Reproduce the data below exactly as written. Pictures do not belong in the copy.

☆ ☆ ☆ ☆ ☆

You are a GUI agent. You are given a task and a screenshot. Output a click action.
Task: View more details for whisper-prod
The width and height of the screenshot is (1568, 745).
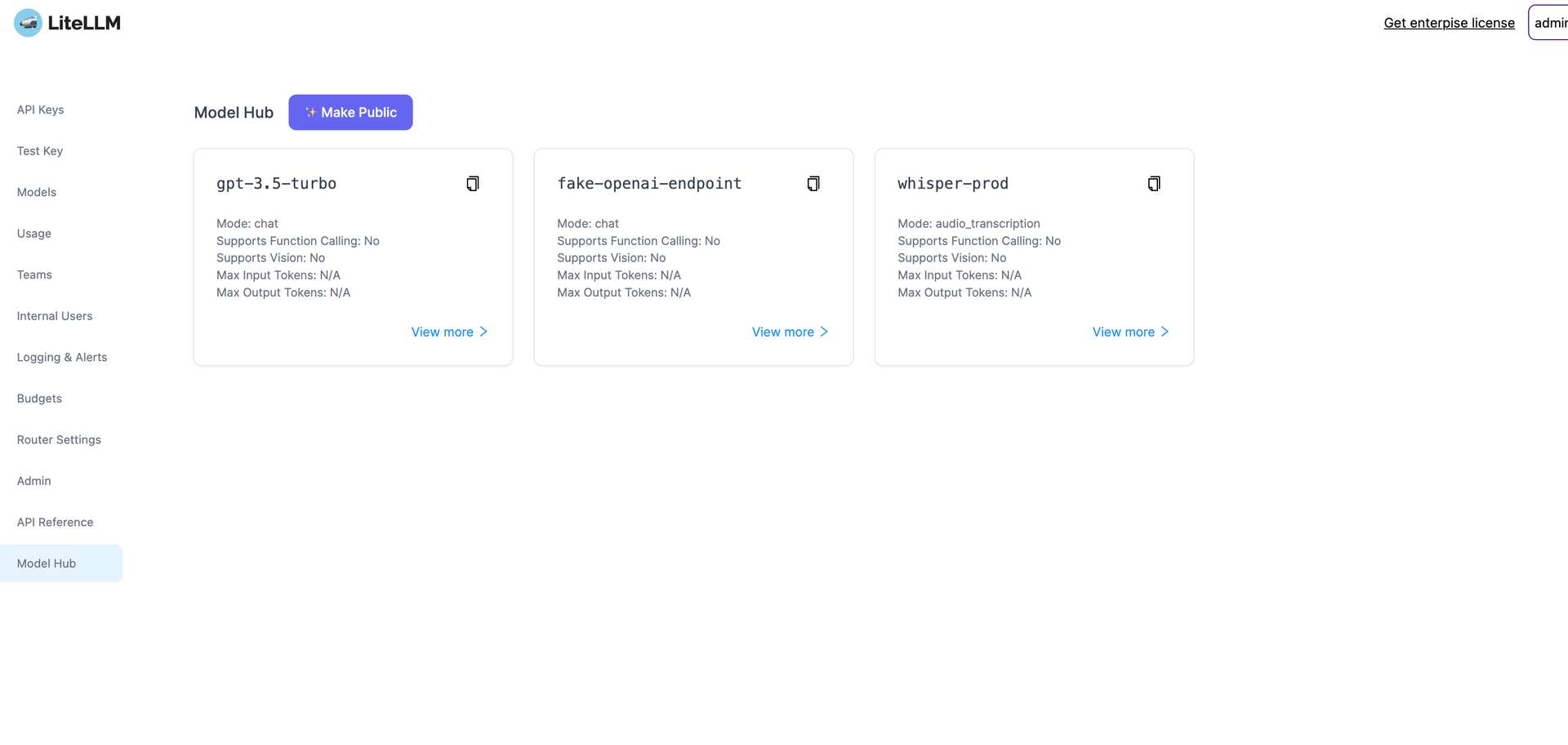(x=1123, y=332)
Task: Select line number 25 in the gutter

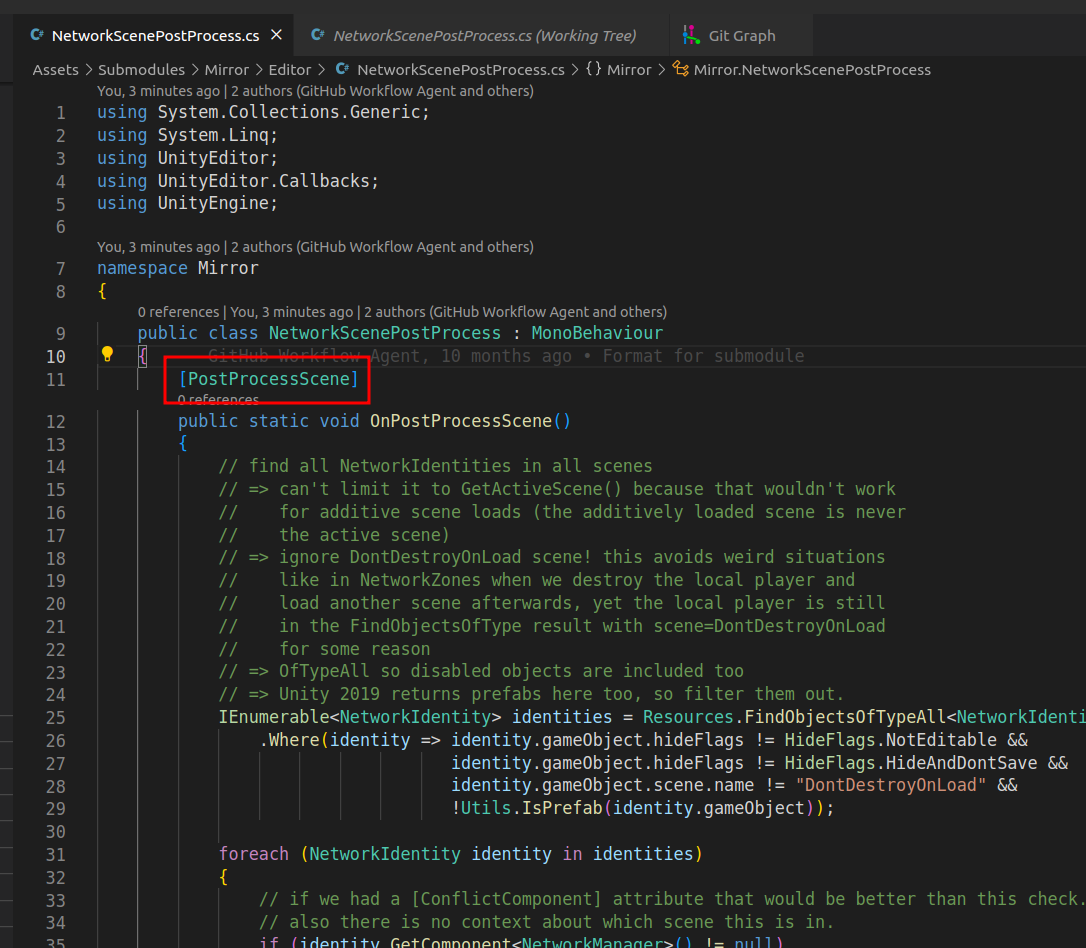Action: click(x=56, y=717)
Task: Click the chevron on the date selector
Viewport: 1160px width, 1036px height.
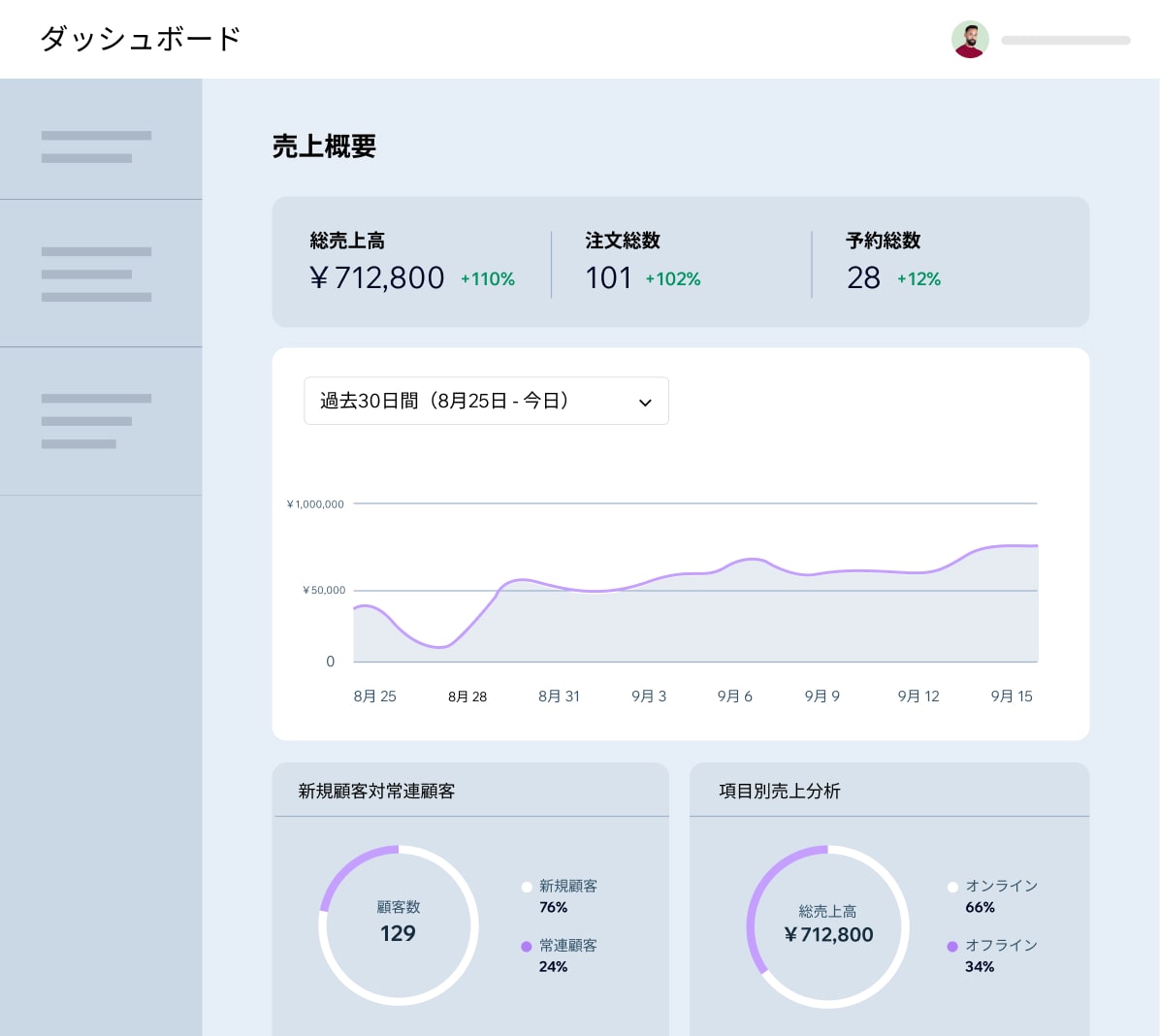Action: [x=645, y=402]
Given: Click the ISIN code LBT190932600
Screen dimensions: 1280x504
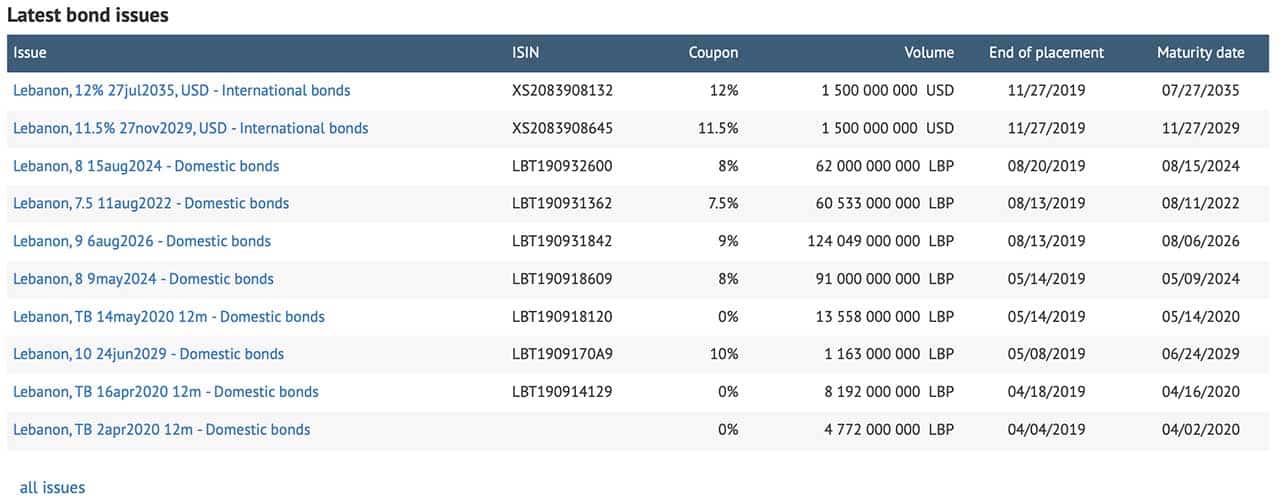Looking at the screenshot, I should coord(562,166).
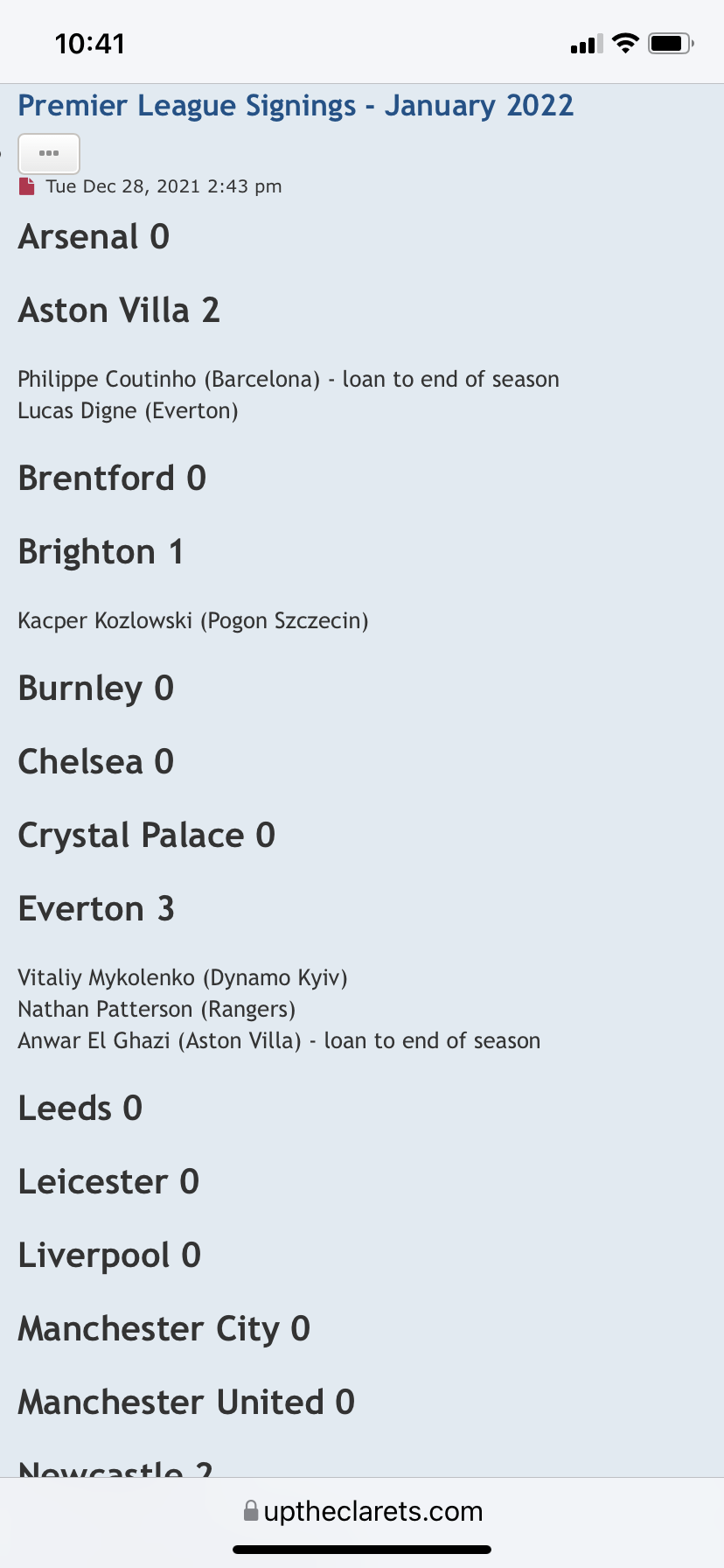Tap the padlock icon in the address bar
The image size is (724, 1568).
[251, 1511]
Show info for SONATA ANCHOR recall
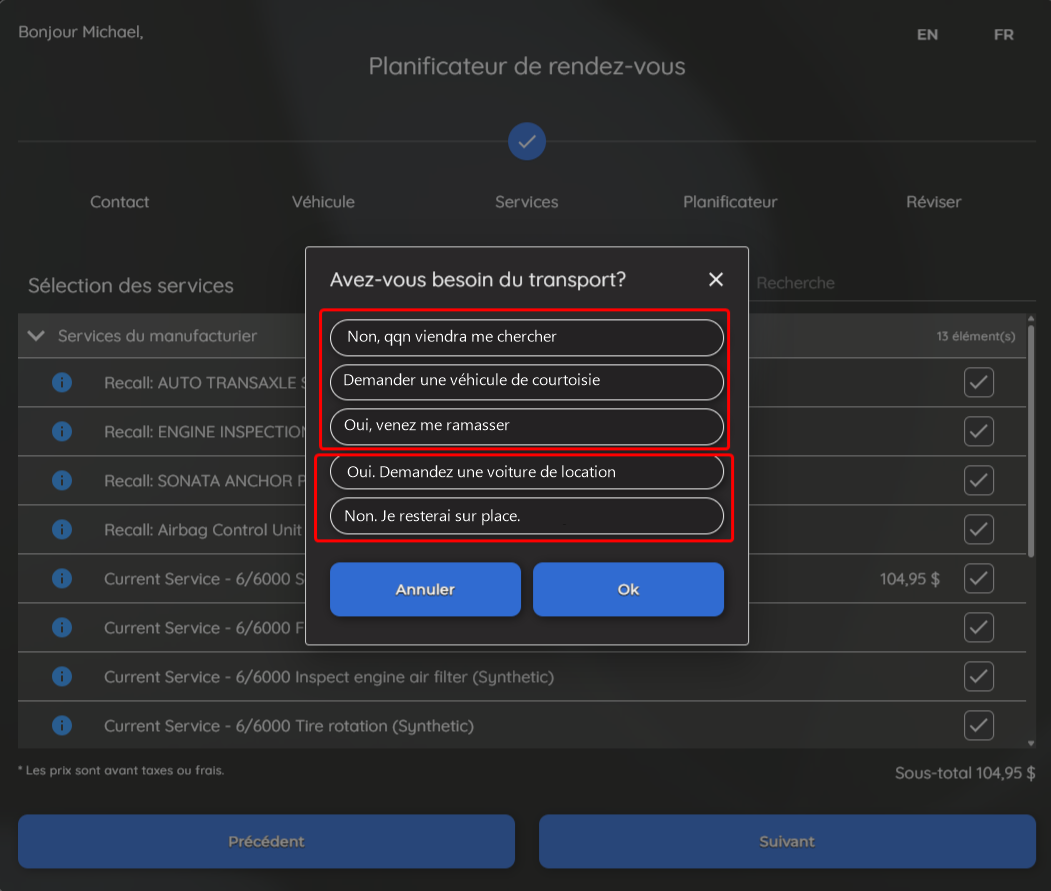The width and height of the screenshot is (1051, 891). [62, 480]

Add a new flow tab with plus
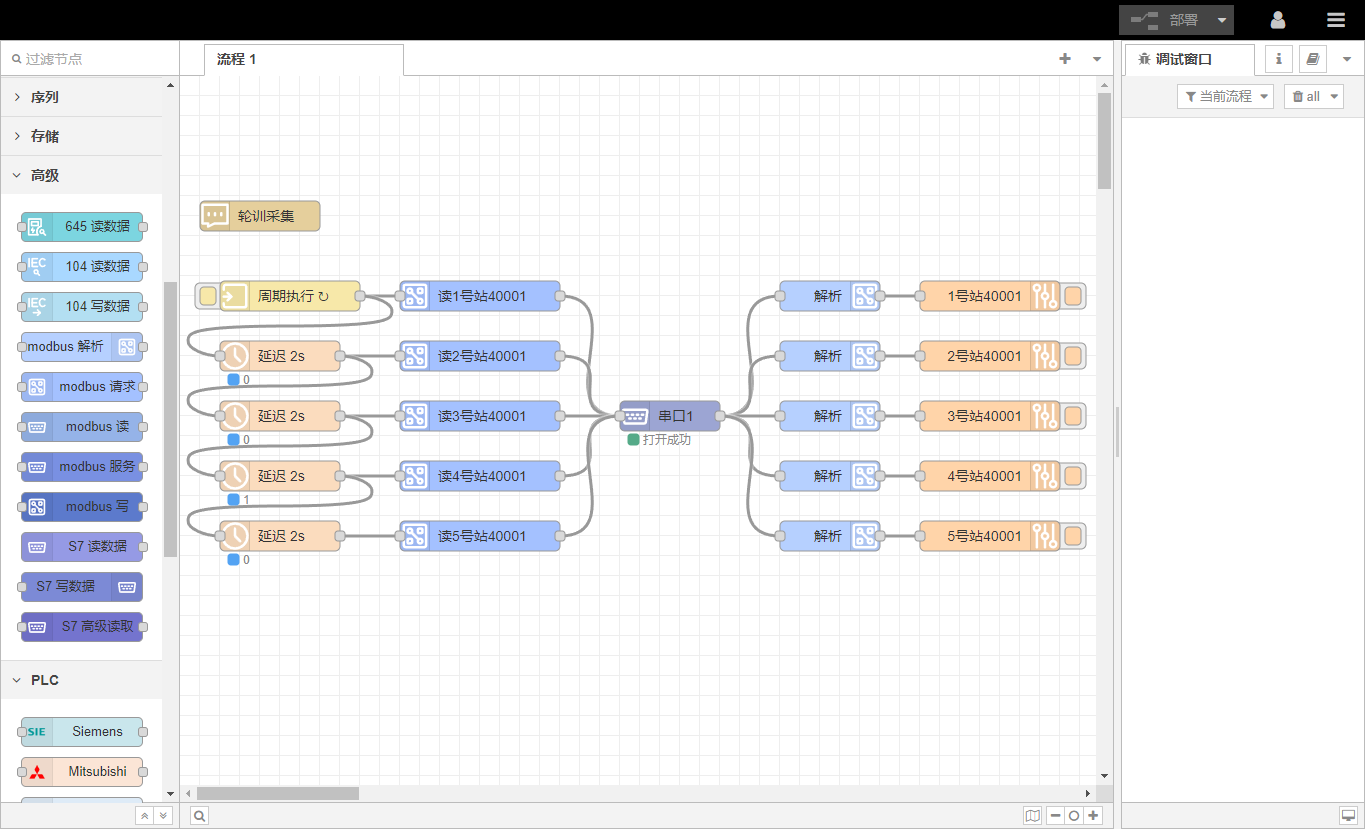pos(1065,59)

☆ ☆ ☆ ☆ ☆

● Finished task
You are a GUI agent. You are given a task and a screenshot. Output a click action.
Task: View more details for whisper-prod
The width and height of the screenshot is (1568, 745).
(x=1123, y=332)
Task: Select line number 25 in the gutter

Action: click(x=56, y=717)
Task: Click the chevron on the date selector
Viewport: 1160px width, 1036px height.
Action: [x=645, y=402]
Given: Click the ISIN code LBT190932600
Screen dimensions: 1280x504
Looking at the screenshot, I should coord(562,166).
Tap the padlock icon in the address bar
The image size is (724, 1568).
[251, 1511]
Show info for SONATA ANCHOR recall
The width and height of the screenshot is (1051, 891). [62, 480]

Add a new flow tab with plus
pos(1065,59)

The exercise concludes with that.